• _DOEL_
Geef uit de tekst over de financiële gevolgen van aan het werk gaan woordelijk alles vanaf "In de Max-WW" tot en met "in de Participatiewet.".

• _AANGELEVERDE TEKST_
━━━━━━━━
In de Max-WW pilots hebben gemeenten en UWV afspraken gemaakt over een soepele informatie-uitwisseling
in de laatste maanden van de WW-uitkering voordat men eventueel instroomt in de Participatiewet.
Spoor 2: Beter inzicht in financiële gevolgen van aan het werk gaan
Knelpunten:
– Mensen hebben onvoldoende zicht op de financiële gevolgen als ze gaan werken en zijn
daardoor soms terughoudend om een stap te zetten:
• Mensen ervaren onzekerheid vanwege o.a. wisselende betaalmomenten en bedragen.
• Als men aan het werk gaat vinden er verrekeningen plaats tussen de uitkering, inkomsten
en toeslagen, dit leidt soms na jaren nog tot terugvorderingen.
Acties:
– Aanpak van de toeslagenproblematiek.
– Mogelijkheden verkennen van een combinatierekentool waarmee mensen meer inzicht krijgen
in wat gaan werken financieel betekent.
– Samen met Divosa en gemeenten initiatieven uitwerken waarbij mensen zo min mogelijk
last hebben van verrekeningen. Dit monitoren en waar mogelijk stimuleren.
De acties in dit spoor hebben betrekking op de brede doelgroep van de Participatiewet
en mensen met Wajonguitkering.
Mensen die vanuit de Wajong of Participatiewet (tijdelijk of deeltijd) werk aanvaarden,
hebben te maken met wisselende bedragen en betaalmomenten. Dit brengt vaak een situatie
van financiële instabiliteit, onrust en zorgen met zich mee die allerlei ongewenste
neveneffecten kan hebben. Vooraf is moeilijk duidelijkheid te verkrijgen over de hoogte
van de verdiensten en wat er netto aan inkomsten overblijft. Soms komen achteraf na
lange tijd nog vorderingen van toeslagen als blijkt dat er bepaalde inkomsten zijn
geweest.
Mensen weten dus vaak aan de voorkant niet wat werken voor hun portemonnee gaat betekenen
en krijgen aan de achterkant te maken met verrekeningen van inkomsten met hun uitkering
en toeslagen. Deze onzekerheid veroorzaakt veelal een drempel om vanuit de uitkering
te gaan werken. Ik vind het zorgelijk dat de ingewikkeldheden in de uitkerings- en
toeslagenstelsels in de weg staan aan de participatie van mensen. Ik neem dit dan
ook heel serieus en pak dit graag op. Door rust en zekerheid terug te brengen willen
we niet alleen drempels wegnemen om te beginnen met werken, maar ook schuldensituaties
voorkomen.
In opdracht van het kabinet vindt een interdepartementaal beleidsonderzoek (IBO) plaats
naar verbeteringen binnen het huidige toeslagenstelsel op de korte termijn en verbetermogelijkheden
voor de lange termijn waar bijvoorbeeld wordt gekeken naar het afschaffen van toeslagen
en de mogelijkheid van compensatie binnen de fiscaliteit en andere inkomensafhankelijke
regelingen c.q. de stelsels van wonen, zorg en kinderen.
━━━━━━━━
• _BESCHIKBARE GEGEVENS_
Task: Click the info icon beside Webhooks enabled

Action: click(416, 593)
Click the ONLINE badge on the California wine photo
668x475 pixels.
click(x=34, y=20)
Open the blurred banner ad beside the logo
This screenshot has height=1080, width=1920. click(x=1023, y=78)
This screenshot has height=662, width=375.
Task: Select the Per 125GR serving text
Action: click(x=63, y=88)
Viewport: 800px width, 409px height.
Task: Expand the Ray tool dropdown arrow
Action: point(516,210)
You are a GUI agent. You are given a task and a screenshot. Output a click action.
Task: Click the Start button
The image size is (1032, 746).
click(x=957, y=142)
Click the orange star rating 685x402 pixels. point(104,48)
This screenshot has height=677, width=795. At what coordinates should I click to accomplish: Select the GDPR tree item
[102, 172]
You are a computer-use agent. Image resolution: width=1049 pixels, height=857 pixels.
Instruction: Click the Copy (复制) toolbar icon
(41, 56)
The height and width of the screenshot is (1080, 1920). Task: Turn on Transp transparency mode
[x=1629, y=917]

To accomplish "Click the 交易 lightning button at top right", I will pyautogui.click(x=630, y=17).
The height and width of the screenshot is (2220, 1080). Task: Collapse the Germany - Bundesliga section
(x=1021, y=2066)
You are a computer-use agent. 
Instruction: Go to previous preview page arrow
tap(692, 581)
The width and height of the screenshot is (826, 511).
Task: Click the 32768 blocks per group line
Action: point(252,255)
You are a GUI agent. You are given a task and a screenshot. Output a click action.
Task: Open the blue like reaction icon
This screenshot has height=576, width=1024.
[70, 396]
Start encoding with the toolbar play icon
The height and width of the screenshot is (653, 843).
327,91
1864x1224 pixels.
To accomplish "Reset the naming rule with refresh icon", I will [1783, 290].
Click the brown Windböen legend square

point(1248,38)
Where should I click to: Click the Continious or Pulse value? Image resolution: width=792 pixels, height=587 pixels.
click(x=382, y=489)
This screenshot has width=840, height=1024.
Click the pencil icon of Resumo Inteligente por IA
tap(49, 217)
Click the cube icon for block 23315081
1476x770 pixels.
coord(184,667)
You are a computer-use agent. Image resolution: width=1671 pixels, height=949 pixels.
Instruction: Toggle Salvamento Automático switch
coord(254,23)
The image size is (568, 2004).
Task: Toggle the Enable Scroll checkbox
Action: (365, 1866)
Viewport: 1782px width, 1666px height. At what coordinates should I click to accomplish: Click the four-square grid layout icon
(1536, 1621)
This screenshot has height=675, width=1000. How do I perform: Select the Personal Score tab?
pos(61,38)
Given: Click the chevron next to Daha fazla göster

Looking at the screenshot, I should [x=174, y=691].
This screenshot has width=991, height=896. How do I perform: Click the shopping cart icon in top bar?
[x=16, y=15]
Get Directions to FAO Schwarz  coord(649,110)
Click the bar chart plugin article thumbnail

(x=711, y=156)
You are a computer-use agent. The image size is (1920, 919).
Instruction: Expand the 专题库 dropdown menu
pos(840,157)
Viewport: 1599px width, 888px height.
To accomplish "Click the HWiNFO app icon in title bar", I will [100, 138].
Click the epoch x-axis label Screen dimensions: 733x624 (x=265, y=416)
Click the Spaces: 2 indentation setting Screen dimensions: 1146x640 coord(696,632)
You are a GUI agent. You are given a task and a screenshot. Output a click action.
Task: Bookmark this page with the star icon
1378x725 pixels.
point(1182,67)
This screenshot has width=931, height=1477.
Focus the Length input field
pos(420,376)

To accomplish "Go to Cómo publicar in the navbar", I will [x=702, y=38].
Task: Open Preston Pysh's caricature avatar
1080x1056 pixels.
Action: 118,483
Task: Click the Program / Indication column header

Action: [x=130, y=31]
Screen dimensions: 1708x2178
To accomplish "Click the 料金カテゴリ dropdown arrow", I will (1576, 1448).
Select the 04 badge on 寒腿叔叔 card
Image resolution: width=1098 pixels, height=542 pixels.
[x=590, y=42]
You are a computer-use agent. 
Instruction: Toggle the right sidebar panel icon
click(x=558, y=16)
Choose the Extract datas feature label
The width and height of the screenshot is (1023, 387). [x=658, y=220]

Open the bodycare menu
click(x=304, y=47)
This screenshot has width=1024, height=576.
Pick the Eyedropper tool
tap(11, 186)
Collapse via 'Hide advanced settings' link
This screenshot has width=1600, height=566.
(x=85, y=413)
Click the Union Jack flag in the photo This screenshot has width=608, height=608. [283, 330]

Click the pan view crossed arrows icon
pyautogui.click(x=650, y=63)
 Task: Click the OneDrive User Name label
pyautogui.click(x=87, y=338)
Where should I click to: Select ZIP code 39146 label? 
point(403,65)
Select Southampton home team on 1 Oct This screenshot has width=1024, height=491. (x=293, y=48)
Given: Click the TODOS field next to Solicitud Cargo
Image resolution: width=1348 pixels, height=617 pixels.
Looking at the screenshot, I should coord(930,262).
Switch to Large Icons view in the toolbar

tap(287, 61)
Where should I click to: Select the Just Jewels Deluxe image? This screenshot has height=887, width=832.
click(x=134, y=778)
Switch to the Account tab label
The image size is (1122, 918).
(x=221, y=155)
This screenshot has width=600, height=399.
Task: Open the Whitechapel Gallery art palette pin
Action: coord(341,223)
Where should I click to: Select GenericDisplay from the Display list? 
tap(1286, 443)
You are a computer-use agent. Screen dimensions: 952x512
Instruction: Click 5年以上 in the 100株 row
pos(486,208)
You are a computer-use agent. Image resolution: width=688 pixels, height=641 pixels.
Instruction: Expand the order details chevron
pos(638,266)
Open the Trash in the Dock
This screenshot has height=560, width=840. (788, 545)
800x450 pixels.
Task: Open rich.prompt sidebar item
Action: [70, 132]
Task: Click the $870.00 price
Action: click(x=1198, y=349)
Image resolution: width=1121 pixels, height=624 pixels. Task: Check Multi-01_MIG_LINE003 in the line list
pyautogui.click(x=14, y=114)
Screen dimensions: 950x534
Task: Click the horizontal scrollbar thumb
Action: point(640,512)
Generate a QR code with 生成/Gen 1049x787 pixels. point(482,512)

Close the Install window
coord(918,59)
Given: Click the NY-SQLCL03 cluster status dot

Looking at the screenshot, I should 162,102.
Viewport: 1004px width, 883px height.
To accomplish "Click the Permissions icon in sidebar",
━━━━━━━━
• _GESCHREVEN ANTWOORD_
In de Max-WW pilots hebben gemeenten en UWV afspraken gemaakt over een soepele informatie-uitwisseling
in de laatste maanden van de WW-uitkering voordat men eventueel instroomt in de Participatiewet.